The knee jerk reaction here is to simply say no – we are not allowed to review a film based upon its audience. But we do. It’s easy enough to want to gear up and go to war over a film we love and press those that didn’t for honest to god reasons for their negative takes that don’t involve the phrases “I don’t play video games” or “I don’t read comic books” or worst of all. “I’m over the age of 30” – but what of the times we run into movies like Paul Blart: Mall Cop? You know, those films in which we instantly want to refer to the film as being made for the mewling, Wal-mart crowd, hungry for the least challenging thing possible to make them laugh while making them, if only for a moment, feel smarter than someone else. Why is it okay to go after those people? Is it, in actuality, okay at all? Or is it more indicative of the long detailed divide between critics and audiences.
The idea of elitism existing within the critical community isn’t exactly revolutionary thought. We are often thought of as stuffy and out of touch, even when our predictions are wholly accurate. While we might be cursed up and down on Friday morning for trashing a film people are excited about – those foul mouthed buffoons never show up Monday, after the heady buzz of their excitement has faded and the movie failed to deliver upon its promise, in order to apologize and say they were wrong. Likewise, rare is the critic who in turn apologizes for bagging on a portion of an audience that simply appreciated something they didn’t.
Sometimes, in our search for cleverness or a quick laugh, we cheap shot the very people we should be trying harder to understand – the people who see films. Why is it okay to openly mock the black turtleneck/beret wearing/iPod using crowd when discussing incongruous art films rather than saying “It was far too art school for my taste”? Is it because we’re afraid of being seen as not getting it by placing ourselves outside of a position of power? Must we always approach things from a superior stance as if not only was the film not worthy of us, but neither is anyone who it was made for or might enjoy it? It’s one thing to mock a film for being juvenile and crass, but why it is okay to openly mock the 13 year-old-boys who you know will really like it?

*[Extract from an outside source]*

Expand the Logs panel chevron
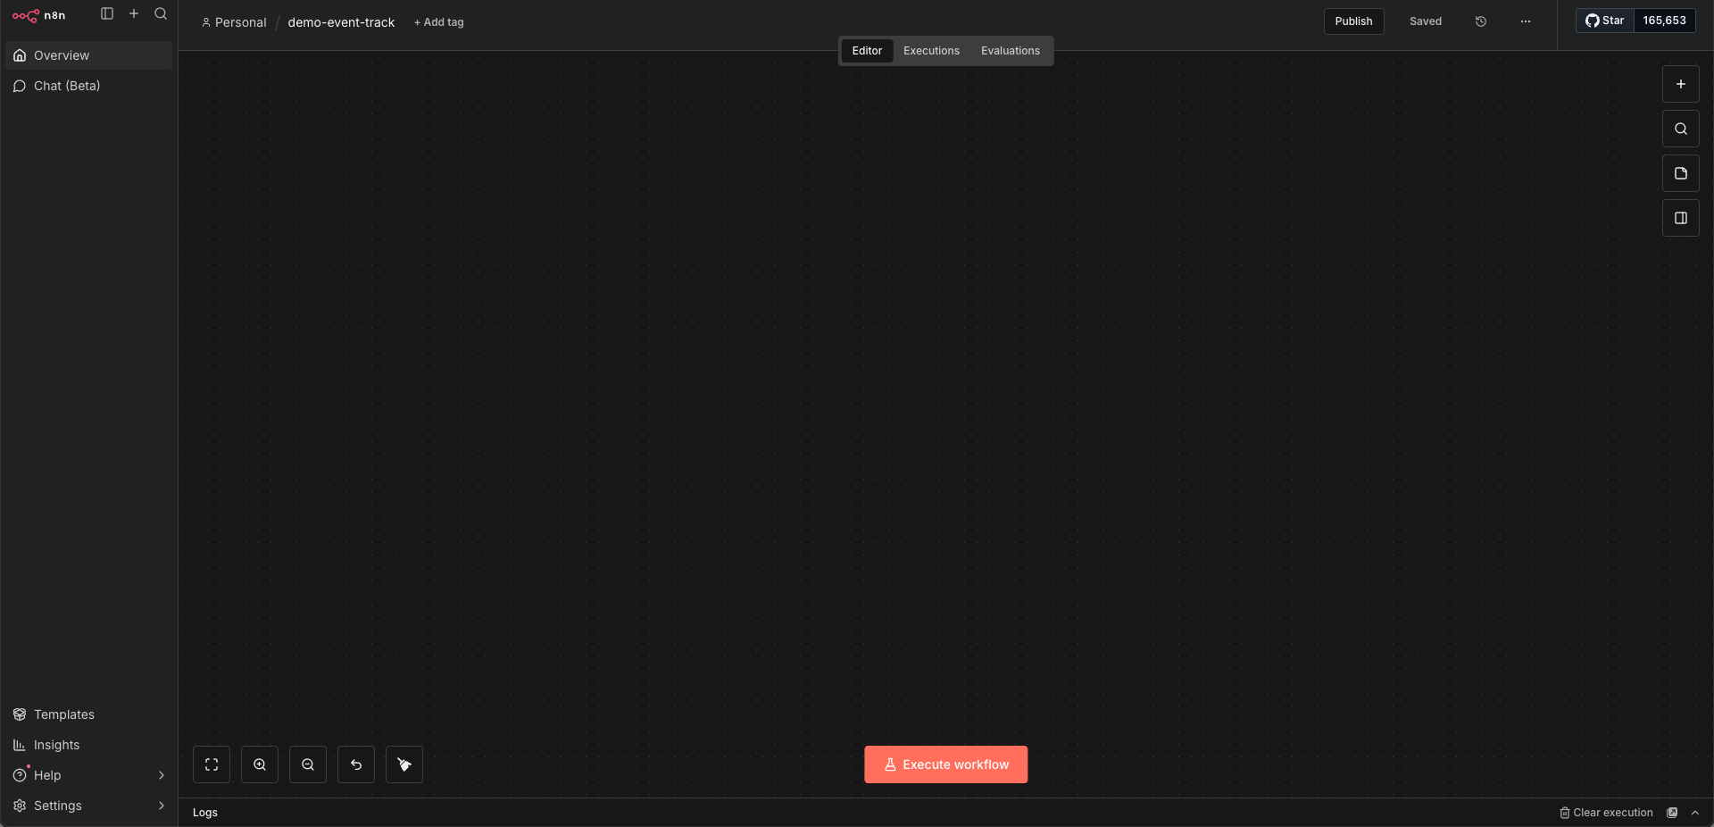 (x=1695, y=813)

It’s not wrong to make a film for a target audience. It has been and always shall be my opinion that every film should be based upon what it is attempting to accomplish rather than what I want out of a film in general. And if that film’s goal is to squarely hit a target demographic, and it does its job so perfectly that you feel you need to check that demographic in the review, how in God’s name is that a mark against it? I’d like to say the “hipster video game kid” thrashing suffered by Scott Pilgrim was wrong, but sadly it is all too common. It just so happens that this time many critics are the butt of the joke, it is causing just a tad bit more navel gazing than usual.